[DE OPDRACHT]
Zet alle onderstaande gegevens om in een Markdown-tabel met de kolommen Nr. en Tekst, met per regel een rijnummer en de regel zelf. Laat lege regels weg.

[GETOONDE GEGEVENS]
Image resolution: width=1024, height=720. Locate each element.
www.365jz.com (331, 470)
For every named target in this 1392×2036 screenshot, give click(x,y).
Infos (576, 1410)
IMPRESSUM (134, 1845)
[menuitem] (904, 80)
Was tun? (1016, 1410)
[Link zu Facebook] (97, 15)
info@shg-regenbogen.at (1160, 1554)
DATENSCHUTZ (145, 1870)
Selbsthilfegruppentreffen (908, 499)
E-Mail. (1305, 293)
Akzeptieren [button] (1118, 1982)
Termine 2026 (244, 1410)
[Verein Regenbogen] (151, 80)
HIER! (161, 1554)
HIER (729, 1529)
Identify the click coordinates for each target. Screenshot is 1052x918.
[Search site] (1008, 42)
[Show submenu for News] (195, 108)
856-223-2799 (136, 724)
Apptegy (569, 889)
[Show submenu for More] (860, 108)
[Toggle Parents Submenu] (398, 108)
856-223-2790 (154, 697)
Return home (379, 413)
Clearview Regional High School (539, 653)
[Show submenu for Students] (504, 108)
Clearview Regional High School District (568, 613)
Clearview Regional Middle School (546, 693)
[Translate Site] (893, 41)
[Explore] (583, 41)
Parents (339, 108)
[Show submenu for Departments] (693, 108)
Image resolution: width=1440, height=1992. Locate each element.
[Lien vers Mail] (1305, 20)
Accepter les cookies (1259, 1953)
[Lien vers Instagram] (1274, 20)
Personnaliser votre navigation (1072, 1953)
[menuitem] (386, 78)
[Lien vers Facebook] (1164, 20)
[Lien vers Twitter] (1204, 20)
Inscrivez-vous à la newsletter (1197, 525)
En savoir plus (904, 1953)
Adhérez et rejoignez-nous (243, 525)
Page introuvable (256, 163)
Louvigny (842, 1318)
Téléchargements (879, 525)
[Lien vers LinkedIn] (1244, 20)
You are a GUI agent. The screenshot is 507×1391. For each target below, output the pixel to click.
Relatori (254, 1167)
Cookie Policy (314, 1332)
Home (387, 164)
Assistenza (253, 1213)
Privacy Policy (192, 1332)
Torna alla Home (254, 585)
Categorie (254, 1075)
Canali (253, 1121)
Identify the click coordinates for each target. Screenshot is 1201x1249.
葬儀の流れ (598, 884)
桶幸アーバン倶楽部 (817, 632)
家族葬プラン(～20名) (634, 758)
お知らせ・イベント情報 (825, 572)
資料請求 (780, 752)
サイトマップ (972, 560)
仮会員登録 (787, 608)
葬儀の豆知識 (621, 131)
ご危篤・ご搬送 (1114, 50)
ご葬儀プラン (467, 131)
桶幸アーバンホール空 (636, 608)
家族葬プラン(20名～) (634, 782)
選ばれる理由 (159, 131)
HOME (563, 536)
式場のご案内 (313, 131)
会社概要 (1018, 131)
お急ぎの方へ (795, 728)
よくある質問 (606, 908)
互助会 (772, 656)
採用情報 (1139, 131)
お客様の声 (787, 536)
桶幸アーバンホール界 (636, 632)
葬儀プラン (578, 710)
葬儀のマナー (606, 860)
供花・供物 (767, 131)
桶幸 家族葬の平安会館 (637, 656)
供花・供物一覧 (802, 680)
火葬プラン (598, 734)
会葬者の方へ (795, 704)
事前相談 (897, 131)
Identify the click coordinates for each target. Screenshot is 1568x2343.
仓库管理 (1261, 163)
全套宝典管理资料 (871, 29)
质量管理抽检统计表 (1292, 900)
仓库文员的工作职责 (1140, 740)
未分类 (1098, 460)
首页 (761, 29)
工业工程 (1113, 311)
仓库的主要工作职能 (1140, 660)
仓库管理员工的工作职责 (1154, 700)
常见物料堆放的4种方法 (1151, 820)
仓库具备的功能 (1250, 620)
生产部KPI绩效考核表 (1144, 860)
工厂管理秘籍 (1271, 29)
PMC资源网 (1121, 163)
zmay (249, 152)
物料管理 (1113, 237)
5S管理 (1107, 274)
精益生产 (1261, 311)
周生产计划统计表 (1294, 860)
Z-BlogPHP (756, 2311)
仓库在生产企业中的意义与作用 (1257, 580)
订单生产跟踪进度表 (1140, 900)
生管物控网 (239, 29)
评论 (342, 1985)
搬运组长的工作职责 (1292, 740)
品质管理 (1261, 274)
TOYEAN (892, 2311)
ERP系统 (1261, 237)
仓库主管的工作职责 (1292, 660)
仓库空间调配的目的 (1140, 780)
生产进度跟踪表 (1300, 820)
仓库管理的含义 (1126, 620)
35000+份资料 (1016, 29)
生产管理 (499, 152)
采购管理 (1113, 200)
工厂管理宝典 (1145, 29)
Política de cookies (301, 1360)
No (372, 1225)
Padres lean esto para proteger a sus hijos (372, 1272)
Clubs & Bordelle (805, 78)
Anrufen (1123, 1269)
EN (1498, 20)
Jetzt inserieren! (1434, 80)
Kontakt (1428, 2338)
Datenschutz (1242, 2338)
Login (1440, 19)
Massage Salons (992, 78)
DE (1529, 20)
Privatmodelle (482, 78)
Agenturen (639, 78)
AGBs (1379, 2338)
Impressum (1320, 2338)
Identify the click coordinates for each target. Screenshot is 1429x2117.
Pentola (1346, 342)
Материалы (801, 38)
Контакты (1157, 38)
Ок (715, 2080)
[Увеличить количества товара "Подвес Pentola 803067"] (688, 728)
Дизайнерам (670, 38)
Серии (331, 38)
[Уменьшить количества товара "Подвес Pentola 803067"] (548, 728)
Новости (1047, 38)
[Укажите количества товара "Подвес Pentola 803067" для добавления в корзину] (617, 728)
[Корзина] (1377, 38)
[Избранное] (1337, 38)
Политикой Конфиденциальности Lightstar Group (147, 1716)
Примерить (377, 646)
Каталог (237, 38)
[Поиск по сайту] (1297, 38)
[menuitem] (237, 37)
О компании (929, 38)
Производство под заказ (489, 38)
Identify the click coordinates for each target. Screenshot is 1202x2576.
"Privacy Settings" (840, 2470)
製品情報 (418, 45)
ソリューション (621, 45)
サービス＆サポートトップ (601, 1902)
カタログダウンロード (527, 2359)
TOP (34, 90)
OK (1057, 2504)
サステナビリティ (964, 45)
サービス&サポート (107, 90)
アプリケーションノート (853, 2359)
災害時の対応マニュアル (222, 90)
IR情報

[HET ANTWOORD]
| Nr. | Tekst |
|---|---|
| 1 | Image resolution: width=1024, height=720. Locate each element. |
| 2 | www.365jz.com (331, 470) |
| 3 | For every named target in this 1392×2036 screenshot, give click(x,y). |
| 4 | Infos (576, 1410) |
| 5 | IMPRESSUM (134, 1845) |
| 6 | [menuitem] (904, 80) |
| 7 | Was tun? (1016, 1410) |
| 8 | [Link zu Facebook] (97, 15) |
| 9 | info@shg-regenbogen.at (1160, 1554) |
| 10 | DATENSCHUTZ (145, 1870) |
| 11 | Selbsthilfegruppentreffen (908, 499) |
| 12 | E-Mail. (1305, 293) |
| 13 | Akzeptieren [button] (1118, 1982) |
| 14 | Termine 2026 (244, 1410) |
| 15 | [Verein Regenbogen] (151, 80) |
| 16 | HIER! (161, 1554) |
| 17 | HIER (729, 1529) |
| 18 | Identify the click coordinates for each target. Screenshot is 1052x918. |
| 19 | [Search site] (1008, 42) |
| 20 | [Show submenu for News] (195, 108) |
| 21 | 856-223-2799 (136, 724) |
| 22 | Apptegy (569, 889) |
| 23 | [Show submenu for More] (860, 108) |
| 24 | [Toggle Parents Submenu] (398, 108) |
| 25 | 856-223-2790 (154, 697) |
| 26 | Return home (379, 413) |
| 27 | Clearview Regional High School (539, 653) |
| 28 | [Show submenu for Students] (504, 108) |
| 29 | Clearview Regional High School District (568, 613) |
| 30 | Clearview Regional Middle School (546, 693) |
| 31 | [Translate Site] (893, 41) |
| 32 | [Explore] (583, 41) |
| 33 | Parents (339, 108) |
| 34 | [Show submenu for Departments] (693, 108) |
| 35 | Image resolution: width=1440, height=1992. Locate each element. |
| 36 | [Lien vers Mail] (1305, 20) |
| 37 | Accepter les cookies (1259, 1953) |
| 38 | [Lien vers Instagram] (1274, 20) |
| 39 | Personnaliser votre navigation (1072, 1953) |
| 40 | [menuitem] (386, 78) |
| 41 | [Lien vers Facebook] (1164, 20) |
| 42 | [Lien vers Twitter] (1204, 20) |
| 43 | Inscrivez-vous à la newsletter (1197, 525) |
| 44 | En savoir plus (904, 1953) |
| 45 | Adhérez et rejoignez-nous (243, 525) |
| 46 | Page introuvable (256, 163) |
| 47 | Louvigny (842, 1318) |
| 48 | Téléchargements (879, 525) |
| 49 | [Lien vers LinkedIn] (1244, 20) |
| 50 | You are a GUI agent. The screenshot is 507×1391. For each target below, output the pixel to click. |
| 51 | Relatori (254, 1167) |
| 52 | Cookie Policy (314, 1332) |
| 53 | Home (387, 164) |
| 54 | Assistenza (253, 1213) |
| 55 | Privacy Policy (192, 1332) |
| 56 | Torna alla Home (254, 585) |
| 57 | Categorie (254, 1075) |
| 58 | Canali (253, 1121) |
| 59 | Identify the click coordinates for each target. Screenshot is 1201x1249. |
| 60 | 葬儀の流れ (598, 884) |
| 61 | 桶幸アーバン倶楽部 (817, 632) |
| 62 | 家族葬プラン(～20名) (634, 758) |
| 63 | お知らせ・イベント情報 (825, 572) |
| 64 | 資料請求 (780, 752) |
| 65 | サイトマップ (972, 560) |
| 66 | 仮会員登録 (787, 608) |
| 67 | 葬儀の豆知識 (621, 131) |
| 68 | ご危篤・ご搬送 (1114, 50) |
| 69 | ご葬儀プラン (467, 131) |
| 70 | 桶幸アーバンホール空 (636, 608) |
| 71 | 家族葬プラン(20名～) (634, 782) |
| 72 | 選ばれる理由 (159, 131) |
| 73 | HOME (563, 536) |
| 74 | 式場のご案内 (313, 131) |
| 75 | 会社概要 (1018, 131) |
| 76 | お急ぎの方へ (795, 728) |
| 77 | よくある質問 (606, 908) |
| 78 | 互助会 (772, 656) |
| 79 | 採用情報 (1139, 131) |
| 80 | お客様の声 (787, 536) |
| 81 | 桶幸アーバンホール界 (636, 632) |
| 82 | 葬儀プラン (578, 710) |
| 83 | 葬儀のマナー (606, 860) |
| 84 | 供花・供物 (767, 131) |
| 85 | 桶幸 家族葬の平安会館 (637, 656) |
| 86 | 供花・供物一覧 (802, 680) |
| 87 | 火葬プラン (598, 734) |
| 88 | 会葬者の方へ (795, 704) |
| 89 | 事前相談 (897, 131) |
| 90 | Identify the click coordinates for each target. Screenshot is 1568x2343. |
| 91 | 仓库管理 (1261, 163) |
| 92 | 全套宝典管理资料 (871, 29) |
| 93 | 质量管理抽检统计表 (1292, 900) |
| 94 | 仓库文员的工作职责 (1140, 740) |
| 95 | 未分类 (1098, 460) |
| 96 | 首页 (761, 29) |
| 97 | 工业工程 (1113, 311) |
| 98 | 仓库的主要工作职能 (1140, 660) |
| 99 | 仓库管理员工的工作职责 (1154, 700) |
| 100 | 常见物料堆放的4种方法 (1151, 820) |
| 101 | 仓库具备的功能 (1250, 620) |
| 102 | 生产部KPI绩效考核表 (1144, 860) |
| 103 | 工厂管理秘籍 (1271, 29) |
| 104 | PMC资源网 (1121, 163) |
| 105 | zmay (249, 152) |
| 106 | 物料管理 (1113, 237) |
| 107 | 5S管理 (1107, 274) |
| 108 | 精益生产 (1261, 311) |
| 109 | 周生产计划统计表 (1294, 860) |
| 110 | Z-BlogPHP (756, 2311) |
| 111 | 仓库在生产企业中的意义与作用 (1257, 580) |
| 112 | 订单生产跟踪进度表 (1140, 900) |
| 113 | 生管物控网 (239, 29) |
| 114 | 评论 (342, 1985) |
| 115 | 搬运组长的工作职责 (1292, 740) |
| 116 | 品质管理 (1261, 274) |
| 117 | TOYEAN (892, 2311) |
| 118 | ERP系统 (1261, 237) |
| 119 | 仓库主管的工作职责 (1292, 660) |
| 120 | 仓库空间调配的目的 (1140, 780) |
| 121 | 生产进度跟踪表 (1300, 820) |
| 122 | 仓库管理的含义 (1126, 620) |
| 123 | 35000+份资料 (1016, 29) |
| 124 | 生产管理 (499, 152) |
| 125 | 采购管理 (1113, 200) |
| 126 | 工厂管理宝典 (1145, 29) |
| 127 | Política de cookies (301, 1360) |
| 128 | No (372, 1225) |
| 129 | Padres lean esto para proteger a sus hijos (372, 1272) |
| 130 | Clubs & Bordelle (805, 78) |
| 131 | Anrufen (1123, 1269) |
| 132 | EN (1498, 20) |
| 133 | Jetzt inserieren! (1434, 80) |
| 134 | Kontakt (1428, 2338) |
| 135 | Datenschutz (1242, 2338) |
| 136 | Login (1440, 19) |
| 137 | Massage Salons (992, 78) |
| 138 | DE (1529, 20) |
| 139 | Privatmodelle (482, 78) |
| 140 | Agenturen (639, 78) |
| 141 | AGBs (1379, 2338) |
| 142 | Impressum (1320, 2338) |
| 143 | Identify the click coordinates for each target. Screenshot is 1429x2117. |
| 144 | Pentola (1346, 342) |
| 145 | Материалы (801, 38) |
| 146 | Контакты (1157, 38) |
| 147 | Ок (715, 2080) |
| 148 | [Увеличить количества товара "Подвес Pentola 803067"] (688, 728) |
| 149 | Дизайнерам (670, 38) |
| 150 | Серии (331, 38) |
| 151 | [Уменьшить количества товара "Подвес Pentola 803067"] (548, 728) |
| 152 | Новости (1047, 38) |
| 153 | [Укажите количества товара "Подвес Pentola 803067" для добавления в корзину] (617, 728) |
| 154 | [Корзина] (1377, 38) |
| 155 | [Избранное] (1337, 38) |
| 156 | Политикой Конфиденциальности Lightstar Group (147, 1716) |
| 157 | Примерить (377, 646) |
| 158 | Каталог (237, 38) |
| 159 | [Поиск по сайту] (1297, 38) |
| 160 | [menuitem] (237, 37) |
| 161 | О компании (929, 38) |
| 162 | Производство под заказ (489, 38) |
| 163 | Identify the click coordinates for each target. Screenshot is 1202x2576. |
| 164 | "Privacy Settings" (840, 2470) |
| 165 | 製品情報 (418, 45) |
| 166 | ソリューション (621, 45) |
| 167 | サービス＆サポートトップ (601, 1902) |
| 168 | カタログダウンロード (527, 2359) |
| 169 | TOP (34, 90) |
| 170 | OK (1057, 2504) |
| 171 | サステナビリティ (964, 45) |
| 172 | サービス&サポート (107, 90) |
| 173 | アプリケーションノート (853, 2359) |
| 174 | 災害時の対応マニュアル (222, 90) |
| 175 | IR情報 |